▸ **What is expected**
Put the material lines between the line containing "This screenshot has" and the line containing "Image resolution: width=1146", inclusive, into a JSON list of strings with one string per line and no blank lines. Leave the pictures out.

▸ **Records shown**
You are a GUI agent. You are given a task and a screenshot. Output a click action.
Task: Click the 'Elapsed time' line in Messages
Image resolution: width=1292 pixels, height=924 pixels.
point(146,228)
---
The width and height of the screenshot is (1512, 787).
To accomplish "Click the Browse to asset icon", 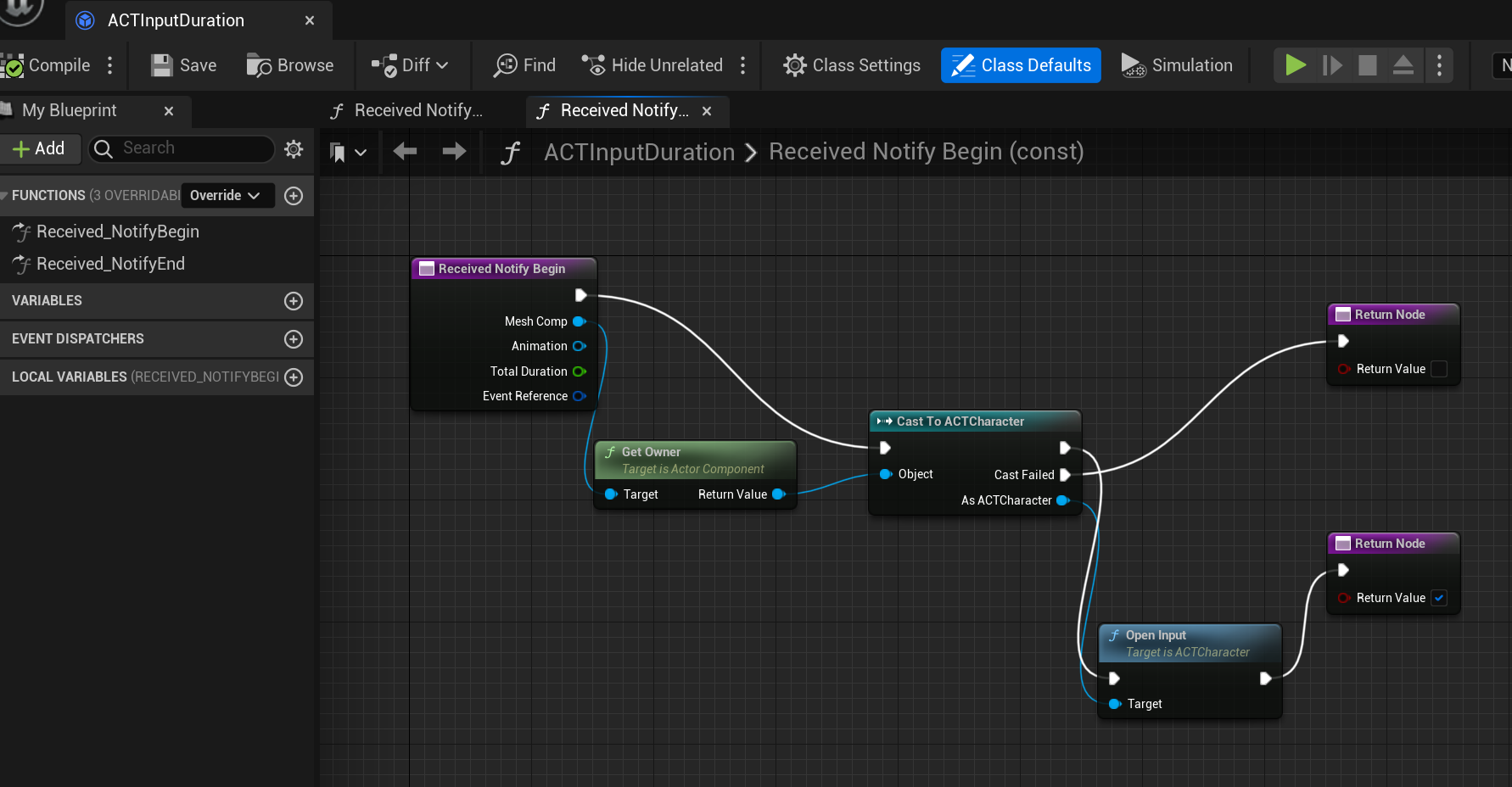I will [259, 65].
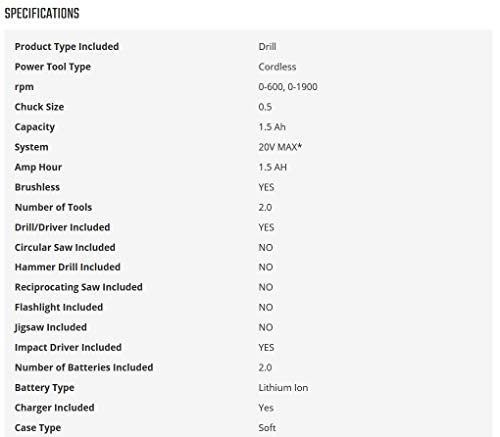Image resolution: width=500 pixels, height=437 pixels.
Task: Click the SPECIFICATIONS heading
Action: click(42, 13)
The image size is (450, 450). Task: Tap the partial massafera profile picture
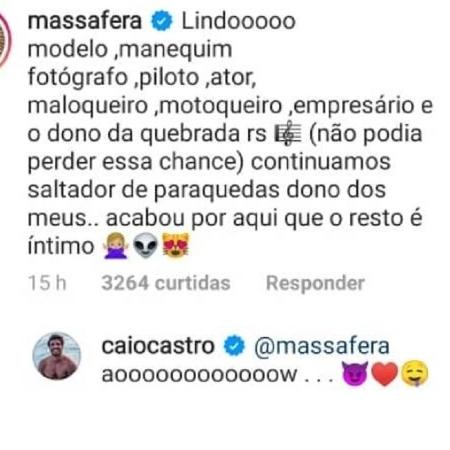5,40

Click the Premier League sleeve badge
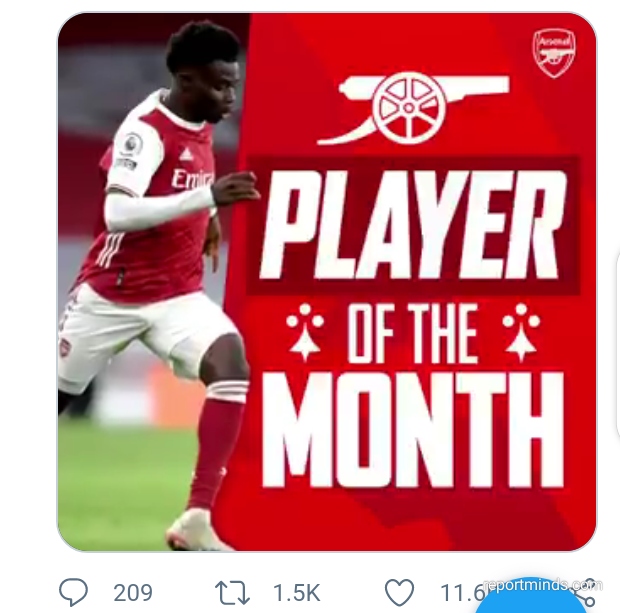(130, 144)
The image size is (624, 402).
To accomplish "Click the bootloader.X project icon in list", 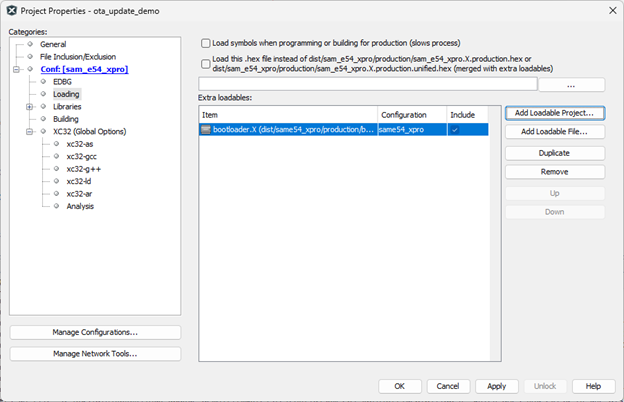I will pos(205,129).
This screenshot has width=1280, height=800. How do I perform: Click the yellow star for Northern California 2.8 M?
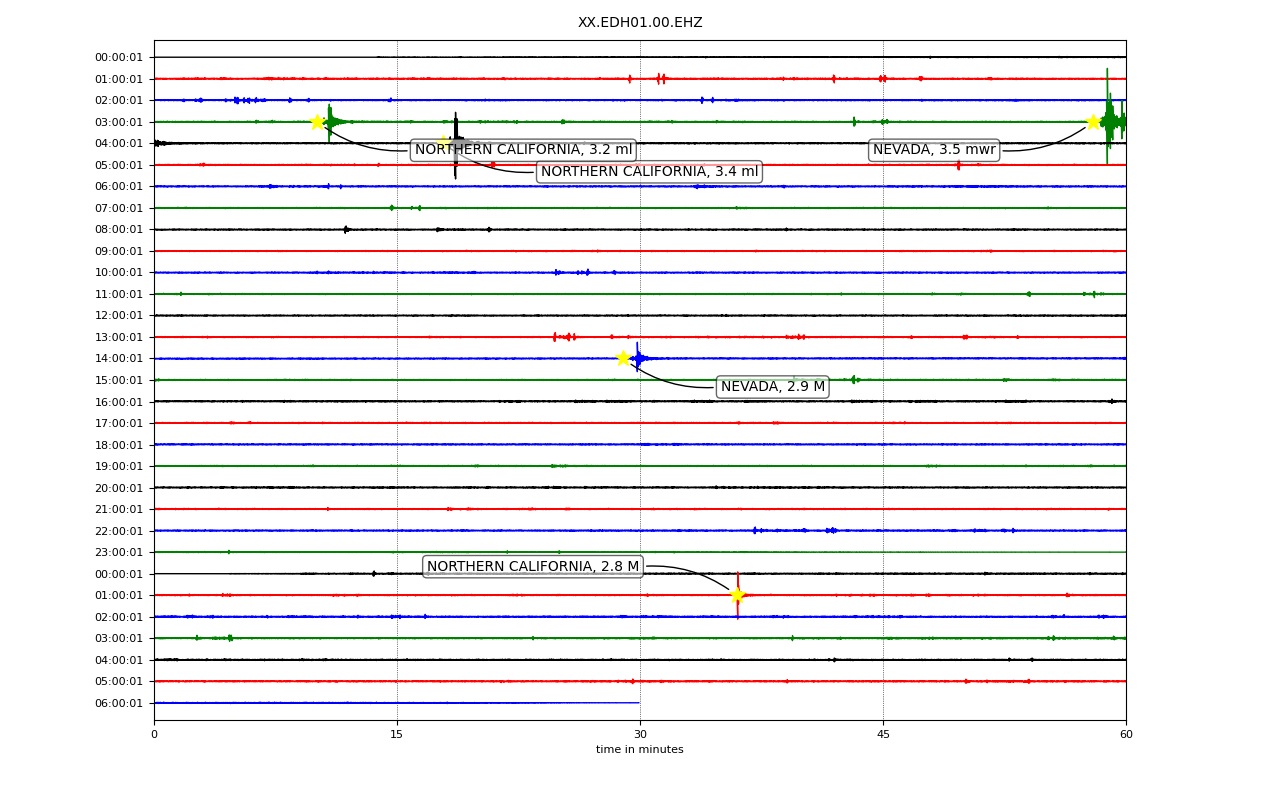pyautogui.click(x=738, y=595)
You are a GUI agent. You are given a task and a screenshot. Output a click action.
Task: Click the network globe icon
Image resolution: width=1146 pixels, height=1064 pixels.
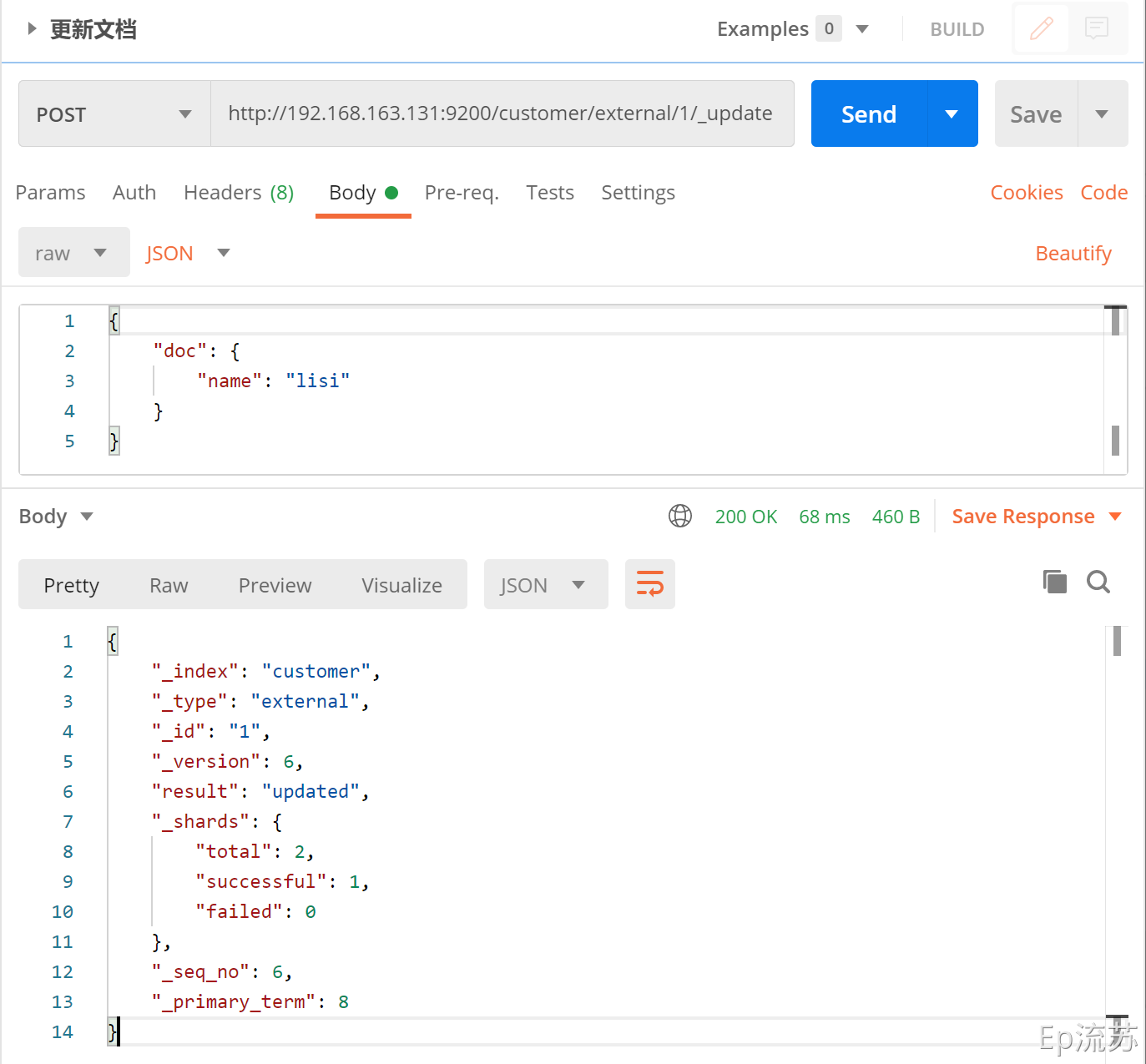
--
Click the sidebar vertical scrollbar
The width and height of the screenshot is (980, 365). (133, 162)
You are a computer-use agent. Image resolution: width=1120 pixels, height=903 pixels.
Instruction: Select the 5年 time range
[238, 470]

▸ **Answer to the exercise**
[
  "This screenshot has width=1280, height=800. How do I perform: Click the yellow star for Northern California 2.8 M?",
  "pyautogui.click(x=738, y=595)",
  "You are a GUI agent. You are given a task and a screenshot. Output a click action.",
  "Task: Click the network globe icon",
  "Image resolution: width=1146 pixels, height=1064 pixels."
]